## What is expected
Please convert every line of the entries below into a JSON list of strings, one string per line, omitting blank lines.

(Data extracted from a collection)
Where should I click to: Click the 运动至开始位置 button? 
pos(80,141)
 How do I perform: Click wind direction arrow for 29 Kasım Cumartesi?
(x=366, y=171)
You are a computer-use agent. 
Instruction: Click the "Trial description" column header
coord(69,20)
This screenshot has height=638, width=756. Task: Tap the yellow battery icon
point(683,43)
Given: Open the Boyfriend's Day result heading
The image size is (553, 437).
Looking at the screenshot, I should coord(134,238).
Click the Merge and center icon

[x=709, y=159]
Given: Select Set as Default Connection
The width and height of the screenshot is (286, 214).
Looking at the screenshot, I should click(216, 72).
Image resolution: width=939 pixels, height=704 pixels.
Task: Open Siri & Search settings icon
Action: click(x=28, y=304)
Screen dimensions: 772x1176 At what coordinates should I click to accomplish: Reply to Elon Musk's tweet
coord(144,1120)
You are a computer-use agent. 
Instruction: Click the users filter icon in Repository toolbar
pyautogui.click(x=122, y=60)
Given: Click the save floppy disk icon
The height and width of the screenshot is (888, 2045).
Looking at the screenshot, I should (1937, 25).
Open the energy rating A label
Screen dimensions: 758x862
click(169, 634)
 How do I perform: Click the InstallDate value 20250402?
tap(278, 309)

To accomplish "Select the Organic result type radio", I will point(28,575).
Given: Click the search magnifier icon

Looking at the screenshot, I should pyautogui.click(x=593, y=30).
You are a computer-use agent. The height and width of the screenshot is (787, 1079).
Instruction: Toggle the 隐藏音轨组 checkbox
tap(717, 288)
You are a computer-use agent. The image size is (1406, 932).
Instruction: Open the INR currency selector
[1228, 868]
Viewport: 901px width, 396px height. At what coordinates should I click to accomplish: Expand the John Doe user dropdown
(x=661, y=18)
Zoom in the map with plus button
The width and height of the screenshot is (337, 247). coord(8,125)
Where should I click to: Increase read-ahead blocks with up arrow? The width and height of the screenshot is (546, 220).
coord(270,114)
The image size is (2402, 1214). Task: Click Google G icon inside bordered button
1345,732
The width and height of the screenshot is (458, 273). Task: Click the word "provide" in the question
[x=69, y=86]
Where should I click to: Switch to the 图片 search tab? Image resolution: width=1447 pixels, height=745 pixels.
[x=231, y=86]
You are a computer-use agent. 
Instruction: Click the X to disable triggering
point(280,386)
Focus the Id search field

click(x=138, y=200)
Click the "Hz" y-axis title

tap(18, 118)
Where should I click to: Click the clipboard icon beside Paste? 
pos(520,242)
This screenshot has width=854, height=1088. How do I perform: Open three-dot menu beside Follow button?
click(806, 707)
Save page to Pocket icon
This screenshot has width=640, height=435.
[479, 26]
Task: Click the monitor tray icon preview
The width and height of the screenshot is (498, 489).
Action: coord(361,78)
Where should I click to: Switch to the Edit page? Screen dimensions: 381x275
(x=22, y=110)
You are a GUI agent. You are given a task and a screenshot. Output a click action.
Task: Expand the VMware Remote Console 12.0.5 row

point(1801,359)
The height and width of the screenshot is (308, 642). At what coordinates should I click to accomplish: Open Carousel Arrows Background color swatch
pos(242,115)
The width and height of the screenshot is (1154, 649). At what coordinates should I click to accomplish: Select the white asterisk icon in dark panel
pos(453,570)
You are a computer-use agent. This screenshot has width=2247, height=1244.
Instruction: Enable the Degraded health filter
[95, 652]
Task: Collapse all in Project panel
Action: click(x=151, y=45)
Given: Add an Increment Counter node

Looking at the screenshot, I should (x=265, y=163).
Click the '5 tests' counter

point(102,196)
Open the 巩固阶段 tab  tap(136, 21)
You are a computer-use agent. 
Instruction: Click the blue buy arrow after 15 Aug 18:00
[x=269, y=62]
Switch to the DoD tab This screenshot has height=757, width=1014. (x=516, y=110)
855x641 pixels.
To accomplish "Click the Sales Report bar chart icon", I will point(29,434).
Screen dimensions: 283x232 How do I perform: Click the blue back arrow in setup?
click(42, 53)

## The response
[
  "Where should I click to: Click the 运动至开始位置 button? ",
  "pos(80,141)",
  " How do I perform: Click wind direction arrow for 29 Kasım Cumartesi?",
  "(x=366, y=171)",
  "You are a computer-use agent. ",
  "Instruction: Click the \"Trial description\" column header",
  "coord(69,20)",
  "This screenshot has height=638, width=756. Task: Tap the yellow battery icon",
  "point(683,43)",
  "Given: Open the Boyfriend's Day result heading",
  "The image size is (553, 437).",
  "Looking at the screenshot, I should coord(134,238).",
  "Click the Merge and center icon",
  "[x=709, y=159]",
  "Given: Select Set as Default Connection",
  "The width and height of the screenshot is (286, 214).",
  "Looking at the screenshot, I should click(216, 72).",
  "Image resolution: width=939 pixels, height=704 pixels.",
  "Task: Open Siri & Search settings icon",
  "Action: click(x=28, y=304)",
  "Screen dimensions: 772x1176 At what coordinates should I click to accomplish: Reply to Elon Musk's tweet",
  "coord(144,1120)",
  "You are a computer-use agent. ",
  "Instruction: Click the users filter icon in Repository toolbar",
  "pyautogui.click(x=122, y=60)",
  "Given: Click the save floppy disk icon",
  "The height and width of the screenshot is (888, 2045).",
  "Looking at the screenshot, I should (1937, 25).",
  "Open the energy rating A label",
  "Screen dimensions: 758x862",
  "click(169, 634)",
  " How do I perform: Click the InstallDate value 20250402?",
  "tap(278, 309)",
  "To accomplish \"Select the Organic result type radio\", I will point(28,575).",
  "Given: Click the search magnifier icon",
  "Looking at the screenshot, I should pyautogui.click(x=593, y=30).",
  "You are a computer-use agent. The height and width of the screenshot is (787, 1079).",
  "Instruction: Toggle the 隐藏音轨组 checkbox",
  "tap(717, 288)",
  "You are a computer-use agent. The image size is (1406, 932).",
  "Instruction: Open the INR currency selector",
  "[1228, 868]",
  "Viewport: 901px width, 396px height. At what coordinates should I click to accomplish: Expand the John Doe user dropdown",
  "(x=661, y=18)",
  "Zoom in the map with plus button",
  "The width and height of the screenshot is (337, 247). coord(8,125)",
  "Where should I click to: Increase read-ahead blocks with up arrow? The width and height of the screenshot is (546, 220).",
  "coord(270,114)",
  "The image size is (2402, 1214). Task: Click Google G icon inside bordered button",
  "1345,732",
  "The width and height of the screenshot is (458, 273). Task: Click the word \"provide\" in the question",
  "[x=69, y=86]",
  "Where should I click to: Switch to the 图片 search tab? Image resolution: width=1447 pixels, height=745 pixels.",
  "[x=231, y=86]",
  "You are a computer-use agent. ",
  "Instruction: Click the X to disable triggering",
  "point(280,386)",
  "Focus the Id search field",
  "click(x=138, y=200)",
  "Click the \"Hz\" y-axis title",
  "tap(18, 118)",
  "Where should I click to: Click the clipboard icon beside Paste? ",
  "pos(520,242)",
  "This screenshot has width=854, height=1088. How do I perform: Open three-dot menu beside Follow button?",
  "click(806, 707)",
  "Save page to Pocket icon",
  "This screenshot has width=640, height=435.",
  "[479, 26]",
  "Task: Click the monitor tray icon preview",
  "The width and height of the screenshot is (498, 489).",
  "Action: coord(361,78)",
  "Where should I click to: Switch to the Edit page? Screen dimensions: 381x275",
  "(x=22, y=110)",
  "You are a GUI agent. You are given a task and a screenshot. Output a click action.",
  "Task: Expand the VMware Remote Console 12.0.5 row",
  "point(1801,359)",
  "The height and width of the screenshot is (308, 642). At what coordinates should I click to accomplish: Open Carousel Arrows Background color swatch",
  "pos(242,115)",
  "The width and height of the screenshot is (1154, 649). At what coordinates should I click to accomplish: Select the white asterisk icon in dark panel",
  "pos(453,570)",
  "You are a computer-use agent. This screenshot has width=2247, height=1244.",
  "Instruction: Enable the Degraded health filter",
  "[95, 652]",
  "Task: Collapse all in Project panel",
  "Action: click(x=151, y=45)",
  "Given: Add an Increment Counter node",
  "Looking at the screenshot, I should (x=265, y=163).",
  "Click the '5 tests' counter",
  "point(102,196)",
  "Open the 巩固阶段 tab  tap(136, 21)",
  "You are a computer-use agent. ",
  "Instruction: Click the blue buy arrow after 15 Aug 18:00",
  "[x=269, y=62]",
  "Switch to the DoD tab This screenshot has height=757, width=1014. (x=516, y=110)",
  "855x641 pixels.",
  "To accomplish \"Click the Sales Report bar chart icon\", I will point(29,434).",
  "Screen dimensions: 283x232 How do I perform: Click the blue back arrow in setup?",
  "click(42, 53)"
]